Tulsa's Future: A Modest Proposal

Tulsa is obviously not a developing country or a new city, but we are competing, like it or not, with places like Chicago, San Francisco and Austin, Texas.

Elected officials and some people in the business community tend to talk about Tulsa as though we were a sports team competing only with other franchises in a carefully calibrated weight class.

This is lunacy.

We are also battling it out with the Shanghais and Londons for intellectual and management resources, venture capital, start-up firms and for our own sons and daughters -- bright, young Tulsans who increasingly have an entire planet of opportunities.

Part of the mid-run economic future for Tulsa, no doubt, will come from savvy private decisions and the normal interplay of markets and global dynamics. But some of us believe that these comforting assumptions and the Metro Chamber's existing efforts are not enough. Imagine using aggressive public/private partnerships and extraordinary public funding to do "accelerator" projects. We've done something like this on a big time basis before -- once on a contingent basis for behemoth Boeing ($350 million approved by voters here and never used) and once for American Airlines via the Vision 2025 program.

Interestingly enough, voters also approved $30 million, via the same Vision 2025 program, to set up the Helmerich Research Center at OSU-Tulsa, which targets advanced materials -- think super strong, extremely light glass and ceramic composites that can substitute for metals -- the biosystems industry, new energy technologies and novel control systems.

The center combines an aggressive industry-linked graduate program with an intriguing array of university/company projects. New start-up companies, unexpected boosts to existing firms in these domains and new employment will surely spring from this sweet effort.

In many, many ways the Helmerich Project is a sentinel -- one that we should replicate and extend -- to other Helmerich-like efforts. Other pacesetter ventures might spawn the new folks, the supporting economic activity and the housing demand needed to fully execute PLANiTULSA.

The Catapult

What I'm imagining is a sort of revolving loan and equity accelerator fund -- a fund that would be overseen by a public body but managed by a supremely talented venture capital/investment bank crew recruited via a rigorous, competitive process.

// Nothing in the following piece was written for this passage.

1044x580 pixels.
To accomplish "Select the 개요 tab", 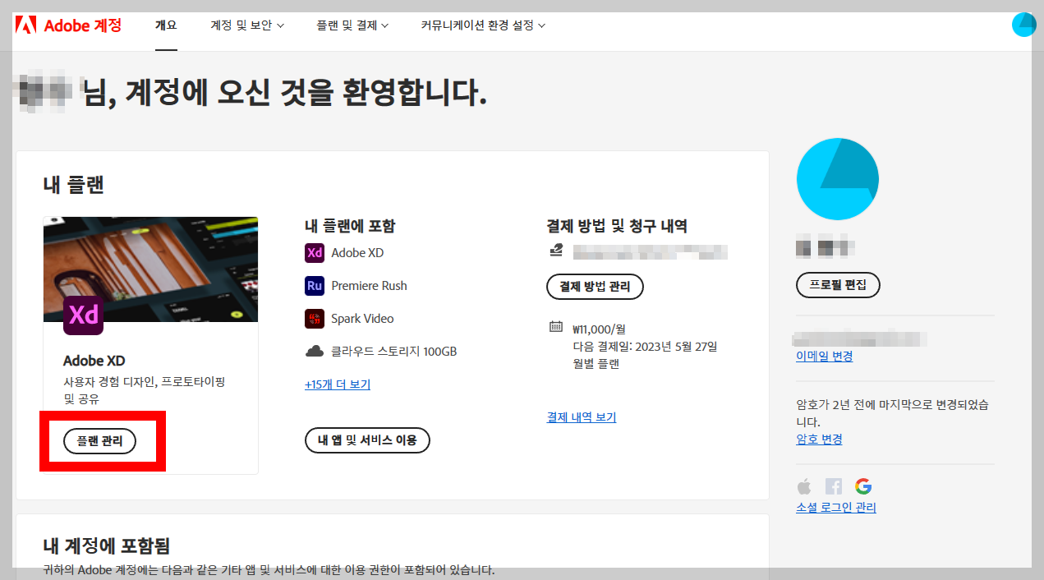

This new "Tulsa Catapult" would select and fund projects submitted by existing local firms, high promise start-up ventures and big impact joint ventures, crafted by university and foundation partnerships with private companies.

Excitingly: the current Vision 2025 program expires in 2016 --part of a newly voter authorized "2025" extension could fund this effort.

Catapult funding could also subsidize projects submitted by outsiders, provided that their ventures relocated to Green Country. Catapult managers could also hookup with private investors, the State Commerce Department, the Metro Chamber's "futures" fund and others on promising projects.

While some will complain that this initiative sounds suspiciously "statist," it is a lot more grounded than trying to hand off $350 million to Boeing, which Tulsans said agreed to in large numbers in 2003. Why not tend to our own "garden" aggressively, with an energetic strategy and transformative toolkit?